# README
Man on box
manonbox.io
Yet another portfolio website. This is a simple static site/blog deployed to Github pages, but I wanted to experiment a little and roll my own site generator.
Motivation
To build a static site generator with:
- A typed language
- Automatically update site with master branch
- Support HTML templating
- Support Markdown format
- Use as few dependencies as possible
- Easy to extend for blog purposes
I absolutely love Astro, it is my go to tool when building static sites. It has a bunch of amazing features and is highly optimised for web. I would say this is my favourite framework in the JS ecosystem. You can go so far using just Astro and if you need it, you can reach for a frontend library like React or Svelte if you need some fine grained client-side reactivity.
However, if you opt for Astro, you need to use Javascript (or Typescript if you want to keep your types) and all the caveats this brings, like the requirement to use many dependencies just to get started. At least with Astro, these dependencies are hidden from the user (you're not required to ship any JS to the client if just using Astro) - which is great! However, there are still a lot of dependencies to manage and maintain.
As an example, I have a small personal project which uses Astro, Typescript and Tailwind CSS. If I list all the dependencies of this project (npm ls -all
), there are currently 1101 dependencies in total.
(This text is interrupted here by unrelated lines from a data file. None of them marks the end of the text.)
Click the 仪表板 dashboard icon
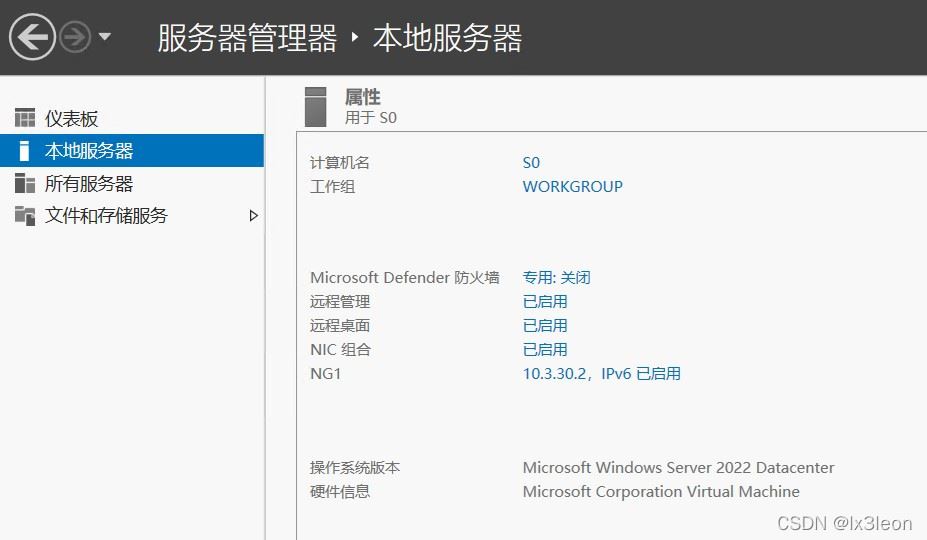This screenshot has height=540, width=927. coord(25,119)
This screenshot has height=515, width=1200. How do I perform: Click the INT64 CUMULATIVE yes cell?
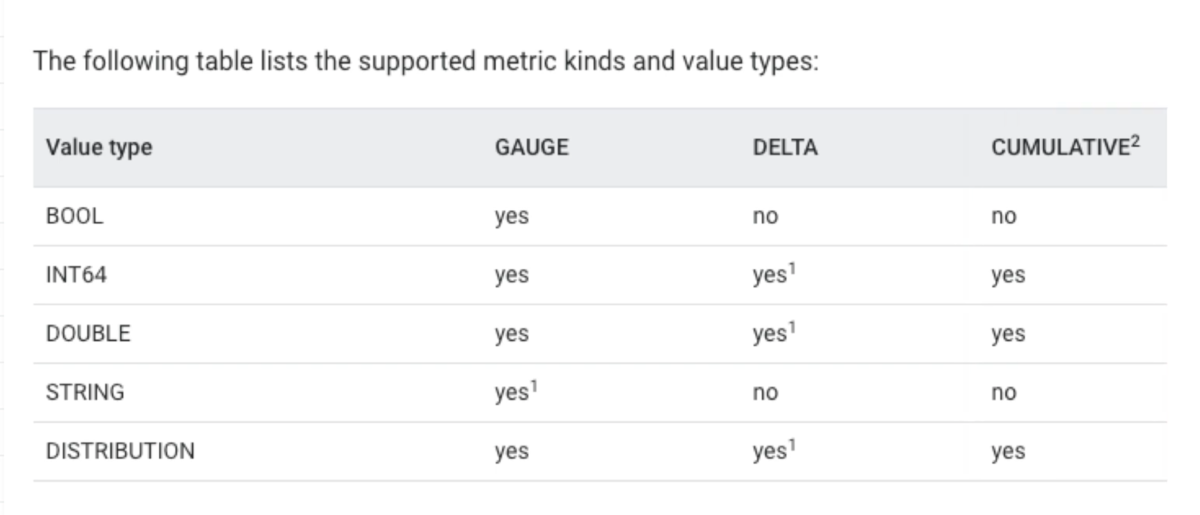tap(1008, 275)
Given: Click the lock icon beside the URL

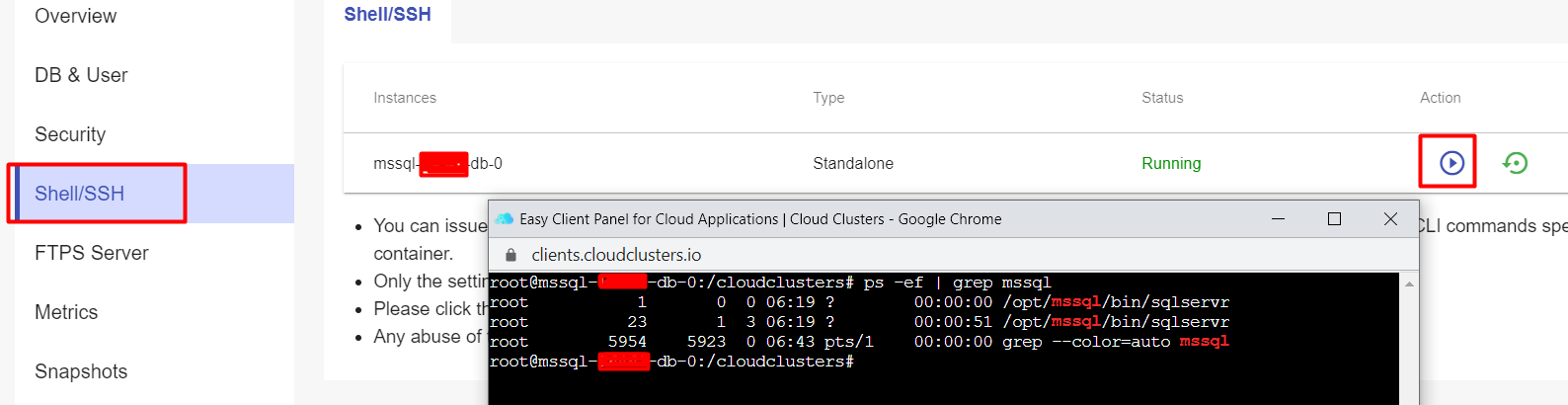Looking at the screenshot, I should click(x=510, y=255).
A positive mention is that these are all dev dependencies, so they are not exposed to the client, but this is a tiny personal project and these dependencies will require maintenance as the project goes on.
As a result, most projects built with Frontend frameworks like React/Svelte/SolidJS and all the extra dependencies you'll be using (Vite, Webpack, UI component libraries, testing frameworks, etc etc), inherently make your project warm-blooded (they require constant maintenance, if you want to keep dependencies up to date or secure), as well common breaking changes as these libraries evolve and compete with each other.
This can be okay, but as soon as you are maintaining multiple projects, sometimes just keeping them up to date can generate a lot of TOIL.
Now there are many alternatives to JS frontend frameworks (such as Django, Laravel, Hugo). But what if I just want to build a simple static site to host a blog? How simple can I get? Do I need to use a library?
I love Go and want to continue learning in this space. So I wanted to see how far I could get by just using the standard library to build my own static site generator, and turns out, you can go pretty far.
The project is small, and self explanatory with just Tailwind and Tailwing Typography as a node dependencies (for transparency, the versions at writing contains 150 dev dependencies).
Development
Prerequisites
- Go 1.22
- NPM
Install dependencies
- Install Go dependencies
go mod download
- Install NPM dependencies
npm install
Start server
To serve the static site at http://localhost:3000:
make serve
To build the static site, ready to be deployed:
make build
For development, build the project and watch for changes with:
make dev
This re-compiles the project and reloads the page when making changes. Air is required to support this functionality.